O microssistema criado pela Lei nº 11.101/05 foi todo ele fundado no princípio da preservação da empresa, decorrência lógica de diversos outros princípios, de índole constitucional, entre os quais vale destacar a função social da propriedade, a valorização do trabalho humano e a busca do pleno emprego.
O atendimento a esses princípios exsurge de forma clara no microssistema da Lei da Falência, não apenas na classificação conferida aos créditos trabalhistas, como também nas medidas protecionistas fixadas ao longo da Lei nº 11.101/05, como é o caso daquelas contidas nos arts. 10, , 54 e seu parágrafo único, e do próprio art. 151, adrede mencionado.

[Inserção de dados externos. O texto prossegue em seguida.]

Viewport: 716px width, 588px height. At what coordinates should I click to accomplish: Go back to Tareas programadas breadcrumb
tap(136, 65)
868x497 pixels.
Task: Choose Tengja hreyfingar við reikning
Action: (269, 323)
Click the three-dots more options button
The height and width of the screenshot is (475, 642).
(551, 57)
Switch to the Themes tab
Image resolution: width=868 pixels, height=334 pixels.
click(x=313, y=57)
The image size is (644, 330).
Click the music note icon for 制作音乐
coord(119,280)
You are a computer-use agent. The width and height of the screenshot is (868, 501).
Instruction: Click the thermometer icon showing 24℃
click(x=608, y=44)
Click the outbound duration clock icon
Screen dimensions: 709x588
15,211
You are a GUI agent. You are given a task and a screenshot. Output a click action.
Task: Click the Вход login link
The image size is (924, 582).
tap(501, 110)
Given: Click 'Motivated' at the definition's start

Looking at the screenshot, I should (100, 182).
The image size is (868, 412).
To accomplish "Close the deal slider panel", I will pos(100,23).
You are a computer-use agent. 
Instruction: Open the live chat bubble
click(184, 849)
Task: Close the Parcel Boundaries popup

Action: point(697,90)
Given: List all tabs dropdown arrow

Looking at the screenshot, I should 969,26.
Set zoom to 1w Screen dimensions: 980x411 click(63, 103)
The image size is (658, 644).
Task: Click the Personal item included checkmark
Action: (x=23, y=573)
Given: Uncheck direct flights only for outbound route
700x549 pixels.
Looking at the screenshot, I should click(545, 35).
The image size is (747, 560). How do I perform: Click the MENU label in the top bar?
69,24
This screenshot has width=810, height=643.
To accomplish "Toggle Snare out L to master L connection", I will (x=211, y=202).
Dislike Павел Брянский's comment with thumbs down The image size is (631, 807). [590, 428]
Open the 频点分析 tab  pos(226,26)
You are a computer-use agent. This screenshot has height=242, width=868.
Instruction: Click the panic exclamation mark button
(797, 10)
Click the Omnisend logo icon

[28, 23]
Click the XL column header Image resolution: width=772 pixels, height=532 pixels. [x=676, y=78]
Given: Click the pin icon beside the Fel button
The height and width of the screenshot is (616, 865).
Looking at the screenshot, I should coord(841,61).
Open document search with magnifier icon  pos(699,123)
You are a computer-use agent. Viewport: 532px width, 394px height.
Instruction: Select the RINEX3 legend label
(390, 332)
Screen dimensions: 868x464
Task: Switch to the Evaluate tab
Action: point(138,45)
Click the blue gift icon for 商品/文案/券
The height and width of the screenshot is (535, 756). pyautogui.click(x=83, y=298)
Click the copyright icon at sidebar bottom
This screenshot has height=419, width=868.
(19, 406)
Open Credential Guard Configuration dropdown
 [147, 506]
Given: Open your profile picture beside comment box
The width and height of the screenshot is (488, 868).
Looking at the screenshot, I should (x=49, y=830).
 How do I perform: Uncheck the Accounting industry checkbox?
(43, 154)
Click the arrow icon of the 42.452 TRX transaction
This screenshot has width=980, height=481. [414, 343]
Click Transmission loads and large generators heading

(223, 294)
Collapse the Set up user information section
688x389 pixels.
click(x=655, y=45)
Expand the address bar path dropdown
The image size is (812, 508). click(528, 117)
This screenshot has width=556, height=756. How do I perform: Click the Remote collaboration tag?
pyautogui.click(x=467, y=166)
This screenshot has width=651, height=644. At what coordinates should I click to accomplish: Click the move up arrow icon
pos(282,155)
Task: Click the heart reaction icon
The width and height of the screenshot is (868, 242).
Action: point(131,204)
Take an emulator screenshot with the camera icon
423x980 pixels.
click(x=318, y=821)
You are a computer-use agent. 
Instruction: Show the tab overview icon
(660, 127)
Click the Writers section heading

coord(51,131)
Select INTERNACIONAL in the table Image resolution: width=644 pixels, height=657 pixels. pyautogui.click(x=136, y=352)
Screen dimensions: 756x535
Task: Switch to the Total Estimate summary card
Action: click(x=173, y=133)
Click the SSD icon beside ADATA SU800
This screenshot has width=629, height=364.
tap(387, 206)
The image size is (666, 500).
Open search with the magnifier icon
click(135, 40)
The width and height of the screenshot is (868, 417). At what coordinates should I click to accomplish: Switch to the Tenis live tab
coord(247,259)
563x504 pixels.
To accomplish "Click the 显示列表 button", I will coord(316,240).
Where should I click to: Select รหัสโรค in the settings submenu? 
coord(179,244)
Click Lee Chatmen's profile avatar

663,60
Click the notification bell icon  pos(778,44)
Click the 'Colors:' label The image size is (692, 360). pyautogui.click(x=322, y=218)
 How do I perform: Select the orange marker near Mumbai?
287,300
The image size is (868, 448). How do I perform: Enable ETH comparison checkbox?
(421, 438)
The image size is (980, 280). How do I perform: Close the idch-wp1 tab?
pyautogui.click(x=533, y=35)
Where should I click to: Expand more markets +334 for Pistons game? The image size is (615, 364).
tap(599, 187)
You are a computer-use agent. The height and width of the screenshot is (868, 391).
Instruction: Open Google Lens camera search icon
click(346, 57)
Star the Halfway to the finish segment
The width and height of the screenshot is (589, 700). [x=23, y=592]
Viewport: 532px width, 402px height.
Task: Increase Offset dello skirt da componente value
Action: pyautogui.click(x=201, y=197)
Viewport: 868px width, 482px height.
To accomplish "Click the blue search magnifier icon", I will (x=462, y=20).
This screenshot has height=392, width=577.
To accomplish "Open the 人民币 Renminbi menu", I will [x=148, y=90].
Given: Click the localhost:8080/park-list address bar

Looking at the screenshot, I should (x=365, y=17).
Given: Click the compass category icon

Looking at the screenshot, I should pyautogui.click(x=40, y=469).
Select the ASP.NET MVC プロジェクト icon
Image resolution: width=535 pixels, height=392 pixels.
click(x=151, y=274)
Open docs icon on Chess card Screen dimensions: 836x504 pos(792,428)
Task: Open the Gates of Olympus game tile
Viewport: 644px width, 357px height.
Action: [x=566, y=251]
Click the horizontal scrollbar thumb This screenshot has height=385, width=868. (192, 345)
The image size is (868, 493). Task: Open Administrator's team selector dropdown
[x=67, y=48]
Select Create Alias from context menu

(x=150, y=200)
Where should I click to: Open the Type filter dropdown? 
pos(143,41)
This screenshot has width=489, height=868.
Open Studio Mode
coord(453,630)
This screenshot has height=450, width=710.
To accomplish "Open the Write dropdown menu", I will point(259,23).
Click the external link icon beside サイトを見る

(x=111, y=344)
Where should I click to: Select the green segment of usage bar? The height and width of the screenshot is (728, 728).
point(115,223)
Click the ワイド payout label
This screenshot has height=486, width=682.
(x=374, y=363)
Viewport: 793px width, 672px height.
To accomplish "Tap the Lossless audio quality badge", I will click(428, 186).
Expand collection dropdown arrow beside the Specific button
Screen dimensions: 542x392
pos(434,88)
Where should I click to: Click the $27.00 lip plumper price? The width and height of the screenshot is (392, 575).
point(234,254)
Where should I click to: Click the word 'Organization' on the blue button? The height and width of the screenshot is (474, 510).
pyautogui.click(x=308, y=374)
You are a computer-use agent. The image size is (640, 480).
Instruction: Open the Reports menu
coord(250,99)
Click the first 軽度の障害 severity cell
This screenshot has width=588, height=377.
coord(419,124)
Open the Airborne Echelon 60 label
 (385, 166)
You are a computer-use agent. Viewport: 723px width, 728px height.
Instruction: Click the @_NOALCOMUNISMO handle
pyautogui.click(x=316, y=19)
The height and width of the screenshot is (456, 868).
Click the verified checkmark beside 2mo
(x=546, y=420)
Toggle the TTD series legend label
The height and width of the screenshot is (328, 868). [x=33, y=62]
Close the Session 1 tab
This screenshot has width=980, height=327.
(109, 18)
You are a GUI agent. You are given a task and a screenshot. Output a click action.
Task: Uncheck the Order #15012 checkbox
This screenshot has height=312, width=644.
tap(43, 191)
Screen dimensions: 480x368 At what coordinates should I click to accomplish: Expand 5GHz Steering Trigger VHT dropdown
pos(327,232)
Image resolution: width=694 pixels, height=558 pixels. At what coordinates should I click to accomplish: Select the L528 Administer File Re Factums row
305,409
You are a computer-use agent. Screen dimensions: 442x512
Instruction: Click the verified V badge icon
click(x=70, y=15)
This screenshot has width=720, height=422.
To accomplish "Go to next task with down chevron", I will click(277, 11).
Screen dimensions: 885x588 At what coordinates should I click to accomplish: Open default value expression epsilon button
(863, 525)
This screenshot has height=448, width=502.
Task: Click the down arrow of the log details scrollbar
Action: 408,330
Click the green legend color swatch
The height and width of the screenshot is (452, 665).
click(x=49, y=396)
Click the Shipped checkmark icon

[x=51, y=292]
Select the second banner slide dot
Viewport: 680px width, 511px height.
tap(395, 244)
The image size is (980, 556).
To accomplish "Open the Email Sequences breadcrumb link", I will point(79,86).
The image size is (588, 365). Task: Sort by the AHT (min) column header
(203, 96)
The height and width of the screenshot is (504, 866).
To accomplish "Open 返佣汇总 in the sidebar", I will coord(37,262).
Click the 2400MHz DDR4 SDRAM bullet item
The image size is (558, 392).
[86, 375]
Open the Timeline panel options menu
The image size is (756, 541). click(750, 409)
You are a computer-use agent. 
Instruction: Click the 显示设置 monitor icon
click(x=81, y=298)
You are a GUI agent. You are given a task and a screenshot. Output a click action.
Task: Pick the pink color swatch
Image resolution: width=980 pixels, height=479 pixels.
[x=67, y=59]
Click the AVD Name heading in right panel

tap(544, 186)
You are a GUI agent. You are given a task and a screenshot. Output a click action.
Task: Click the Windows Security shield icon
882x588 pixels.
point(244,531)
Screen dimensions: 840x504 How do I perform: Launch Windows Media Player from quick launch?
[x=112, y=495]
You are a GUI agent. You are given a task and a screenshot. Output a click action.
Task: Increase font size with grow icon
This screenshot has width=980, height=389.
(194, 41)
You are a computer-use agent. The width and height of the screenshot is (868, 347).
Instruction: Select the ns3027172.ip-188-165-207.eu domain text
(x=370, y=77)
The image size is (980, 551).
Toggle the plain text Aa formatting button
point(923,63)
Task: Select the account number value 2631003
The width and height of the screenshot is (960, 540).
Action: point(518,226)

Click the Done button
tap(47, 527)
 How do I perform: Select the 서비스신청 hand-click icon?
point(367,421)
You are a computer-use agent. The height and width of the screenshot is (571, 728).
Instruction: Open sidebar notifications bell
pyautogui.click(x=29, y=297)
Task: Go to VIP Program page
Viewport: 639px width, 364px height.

E nem poderia ser diferente, na medida em que os créditos trabalhistas possuem natureza alimentar , de maneira que a sua proteção na realidade visa à garantia de bens, institutos e direitos muito maiores, como a família, a dignidade da pessoa humana, a justiça social e a própria vida.
Diante disso, não é razoável priorizar o pagamento de créditos cambiais em detrimento de créditos trabalhistas.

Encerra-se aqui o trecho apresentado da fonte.